Die Bundesvereinigung der deutschen Arbeitgeberverbände BDA spricht davon, dass die Arbeitgeber mehrere hundert Millionen Euro investiert hätten. Wahrscheinlich ist, dass die Arbeitgeber auf den Kosten sitzen bleiben. Von einer Entschädigung durch die Regierung ist bislang nicht die Rede. Der Steuerzahlerbund beziffert die Kosten für den Steuerzahler auf 33 Millionen Euro. Arbeitgeber und Arbeitnehmer haben das Geld erst mal umsonst ausgegeben: Die Arbeitnehmer müssen wie bisher beim Arbeitgeber eine entsprechende Bescheinigung auf Papier beantragen, wenn sie eine Sozialleistung in Anspruch nehmen wollen oder müssen. Die Arbeitgeber müssen weiter Menschen bezahlen, die Bescheinigungen ausstellen.
Welche Alternativen bieten sich für die Zukunft an?

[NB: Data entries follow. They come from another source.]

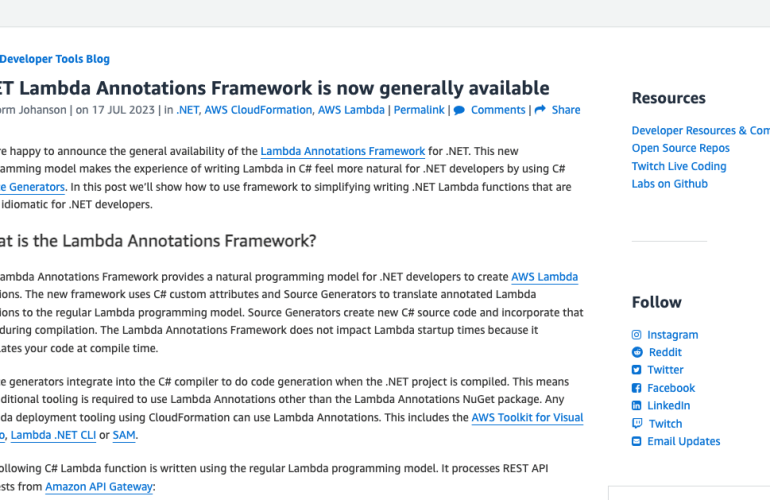This screenshot has width=770, height=500.
Task: Click the Instagram icon in Follow section
Action: coord(637,335)
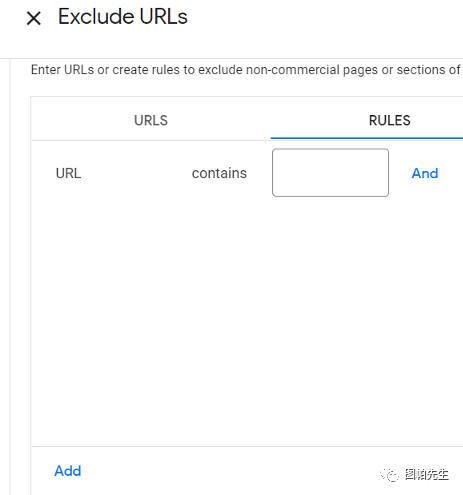
Task: Click the 'URL' rule label
Action: (x=69, y=173)
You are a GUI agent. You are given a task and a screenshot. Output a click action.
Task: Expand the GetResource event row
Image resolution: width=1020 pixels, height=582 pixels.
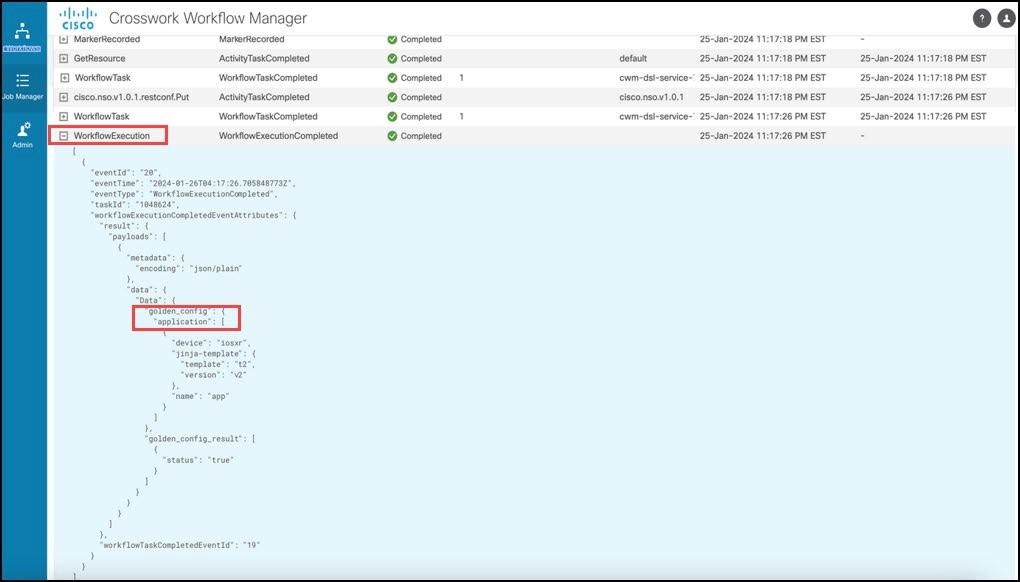point(64,59)

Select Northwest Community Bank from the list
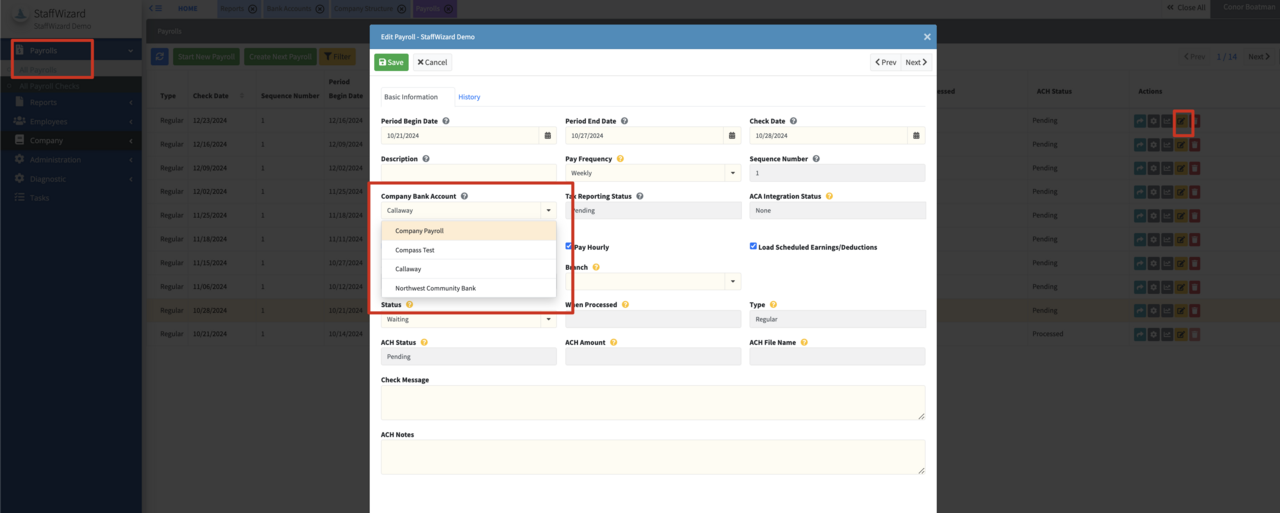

Die Bundesregierung bemüht sich um Schadensbegrenzung. Die Investitionen der Arbeitgeber will man weiter nutzen, um ein "einfaches und unbürokratisches Meldeverfahren in der Sozialversicherung" zu etablieren. Das Arbeitsministerium arbeite an einem Konzept. Dabei kommt das Daten-Desaster rund um ELENA nicht überraschend: Zuletzt waren die Kosten für die offizielle Einführung explodiert, die sich bereits um zwei Jahre auf 2014 verzögert hatte. Schon seit 2010 aber haben die Arbeitgeber in einer ersten Stufe des ELENA-Verfahrens Daten an die zentrale Sammelstelle übermittelt. Dazu waren sie gesetzlich verpflichtet. Aufgelaufen sind seitdem 500 Millionen Datensätze, die jetzt "schnellstmöglich" gelöscht werden sollen.